It was a Bible story that inspired the Methodist pastors who founded the Society. and another one that inspired its name. Gleaning––gathering crops remaining in the field after harvest––was an enforced, divinely ordered right of the poor described in the Old Testament. In fact, farmers were admonished not to go into their fields after harvest to find what they’d overlooked, but to open them up to the poor. And St. Andrew, the apostle who’s best known for being the brother of Simon Peter in the New Testament, was the one who helped bring about the miracle of the loaves and fishes, where Jesus fed a crowd of 5,000 with five barley loaves and two fishes from a little boy’s lunch, according to the Gospel of John.

After following a path of extreme simplicity on a farm in Central Virginia, the ministers, Ray Buchanan and Ken Horne, were convinced that poverty, or at least hunger, could be eased if they could find a way to channel imperfect, excess or overlooked fruits, grains and vegetables to people with little to eat. So began the Society of St. Andrew in a cleaned-out sheep shed in Big Island. In the more than 40 years since, the society has kept an eye on what’s in season and mustered volunteers to follow the harvests of everything from apples to zucchini.

Gleaners sort and pack peaches at Crown Orchard in Covesville.
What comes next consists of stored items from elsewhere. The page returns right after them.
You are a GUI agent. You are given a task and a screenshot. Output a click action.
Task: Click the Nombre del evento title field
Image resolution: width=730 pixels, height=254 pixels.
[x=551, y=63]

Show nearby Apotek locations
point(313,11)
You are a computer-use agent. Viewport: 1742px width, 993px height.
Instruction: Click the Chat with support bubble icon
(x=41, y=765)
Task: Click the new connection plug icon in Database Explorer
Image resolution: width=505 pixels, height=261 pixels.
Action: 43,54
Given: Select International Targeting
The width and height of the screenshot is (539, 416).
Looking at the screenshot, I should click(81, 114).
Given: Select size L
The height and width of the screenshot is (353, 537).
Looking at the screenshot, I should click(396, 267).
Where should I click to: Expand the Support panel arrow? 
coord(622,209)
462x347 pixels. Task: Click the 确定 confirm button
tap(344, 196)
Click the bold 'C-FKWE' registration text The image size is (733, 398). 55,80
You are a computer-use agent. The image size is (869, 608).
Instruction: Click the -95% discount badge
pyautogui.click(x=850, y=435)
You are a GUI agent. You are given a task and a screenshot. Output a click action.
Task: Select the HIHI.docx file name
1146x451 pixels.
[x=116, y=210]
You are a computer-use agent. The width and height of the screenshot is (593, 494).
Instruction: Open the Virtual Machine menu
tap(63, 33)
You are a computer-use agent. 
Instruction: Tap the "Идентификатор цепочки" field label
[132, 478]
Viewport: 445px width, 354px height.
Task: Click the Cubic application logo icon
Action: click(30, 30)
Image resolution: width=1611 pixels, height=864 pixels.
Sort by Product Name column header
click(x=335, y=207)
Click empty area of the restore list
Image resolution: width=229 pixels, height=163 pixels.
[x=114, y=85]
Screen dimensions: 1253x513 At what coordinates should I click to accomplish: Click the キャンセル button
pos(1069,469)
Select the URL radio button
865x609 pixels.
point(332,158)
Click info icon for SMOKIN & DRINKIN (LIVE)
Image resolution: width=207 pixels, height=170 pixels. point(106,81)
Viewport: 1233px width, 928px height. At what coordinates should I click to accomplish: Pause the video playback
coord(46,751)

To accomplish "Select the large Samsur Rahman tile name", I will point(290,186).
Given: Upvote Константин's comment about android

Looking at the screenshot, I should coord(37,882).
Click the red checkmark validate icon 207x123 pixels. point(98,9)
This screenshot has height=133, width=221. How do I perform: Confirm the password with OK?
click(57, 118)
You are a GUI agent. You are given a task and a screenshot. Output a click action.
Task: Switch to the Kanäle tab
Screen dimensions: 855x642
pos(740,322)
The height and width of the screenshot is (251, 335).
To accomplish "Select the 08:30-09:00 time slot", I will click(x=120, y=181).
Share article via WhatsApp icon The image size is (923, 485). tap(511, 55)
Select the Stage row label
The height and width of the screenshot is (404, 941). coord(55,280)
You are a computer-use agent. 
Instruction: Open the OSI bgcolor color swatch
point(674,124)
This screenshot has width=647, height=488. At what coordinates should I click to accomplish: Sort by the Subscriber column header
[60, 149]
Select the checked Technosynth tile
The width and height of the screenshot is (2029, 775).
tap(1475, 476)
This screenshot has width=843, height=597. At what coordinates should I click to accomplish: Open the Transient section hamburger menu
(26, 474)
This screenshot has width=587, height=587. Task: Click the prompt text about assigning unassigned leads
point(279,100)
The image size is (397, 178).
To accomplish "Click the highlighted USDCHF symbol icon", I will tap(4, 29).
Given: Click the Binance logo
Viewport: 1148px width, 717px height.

The society also works with other groups to publicize the lack of access to fresh fruit and vegetables for those impoverished, living in “food deserts” or simply unaware of the relationship between diet and health. Then there’s the financial and environmental cost of food waste. The National Resources Defense Council noted in 2012 that as much as 41 percent of food bought or grown in this country is wasted, most of it ending up in the landfill.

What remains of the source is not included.